Hiç de bu kadar açık yazmamıştım şimdi yazacağım gibi…
Bir insan var ki düzenli okuyor beni, bu yazım sadece ona yazılan
ve onun için son kez yazılan yazı…
Son 2 yıldır “ Keşke sadece, hep arkadaşım olsaydı” dediğim
kişiye,
Çok iyi tanıdığımı sanıp, aslında kendimle beraber onu da
hiç tanımadığımı gösteren kişiye (bu bir kızgınlık cümlesi değildir asla J)
Sarhoş olduğum için net hatırladığım tek kare olan ve son
kez onu gördüğümde bana son sözleri “Senden nefret ediyorum,” olan kişiye...
Aslında artık bir şey yazmanın bana bile anlamsız geldiği
kişiye…
Bu yazıyı yazarken tüm geçmişte kalan gururumu ya da mevcut
durumumu kenara koyduğum kişiye…
4 sahne var gözümün önünde, gülümseyerek hatırladığım,
anahtar sözcükleri; gitar, playstation, lithium ve beşiktaş sahilde çay… Onu da
kendimi de çok kırmış olsam da, o da beni çok kırmış olsa da (o “aaa neden, ben bir şey yapmadım” dese de
muhtemelen) bu 4 sahnede hala gülümsüyorum…
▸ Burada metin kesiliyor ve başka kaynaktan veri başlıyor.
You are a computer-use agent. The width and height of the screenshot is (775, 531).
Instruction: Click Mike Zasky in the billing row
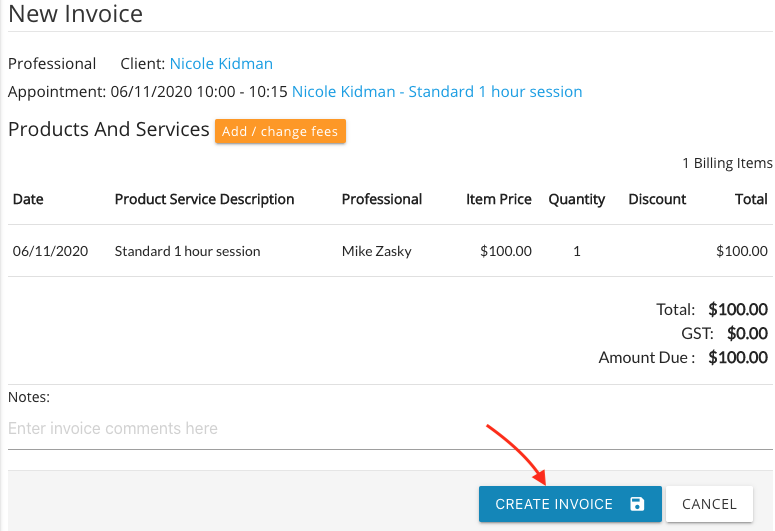(x=377, y=251)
Hep korkularım vardı, hayatım boyunca… O’nu tanıyınca da
vazgeçemediğim… Evet sorunlu bir insandım, hırslıydım, bazen bencil bazense çok
saftım… Ama hiçbir zaman kötü olmadım bilerek… Neyse bu kısmı kapanış kısmında
yazmalıyım sanırım, ortada yazacaklarıma savunma gibi oldu, savunma yok halbuki…
Neyi, kime, neden savunayım?
Gülümsemeye geri dönelim… 4 sahne var benim gibi balık
hafızalı birinin çok net hatırladığı… Kızgın olduğum dönemde hiç gelmiyordu
bile aklıma, tek aklıma gelen benden nefret ettiğin, benim senden nefret
ettiğimdi… Ama o kadar kısa sürdü ki… Annemin kaybıyla daha çok fark ettim
yokluğunu. Bu yokluk öyle sanıldığı gibi olmaması gereken bir ilişki yokluğu
değildi.. Gitardı, playstationdı, lithiumdu ve Beşiktaş' ta içilen çaydı… Kötü
anıların çok öncesiydi, çok ötesiydi. Sanırım artık senin bile anlayamayacağın,
zamanında gerçekten anladığına inanmak istediğim ama artık pek de önemi
olmayan bir durum işte… O zamanlar çok özledim seni… Hatta kafam bile karıştı “
ya nasıl özlüyorum” diye… Yani bu durumda, bu konumda, ben bir başkasıyla bu
kadar mutluyken. Sonra neyi özlediğim netleşti. Yoksa kendimi tanıyorum, başka
türlü özleseydim mutluluğun mutsuzluğum olabilirdi. Ama senin mutlu olduğunu
düşünmek de beni gerçekten mutlu ediyor. Yani senin düşündüğünün aksine ben
senin kötülüğün içi yeryüzüne gönderilmiş falan değilim. Sadece sarhoş, hırslı
ve sorunlu bir kızdım diyelim. Sana asla ayıp ettiğimi falan da düşünmüyorum…
Ancak senin ayıp ettiğin kişiler olabilir geçmiş hikayemizde… Sana tek ayıbım
bana mutlu olduğunu söylediğinde inanmamamdı… Bu nedenle çok özür dilerim…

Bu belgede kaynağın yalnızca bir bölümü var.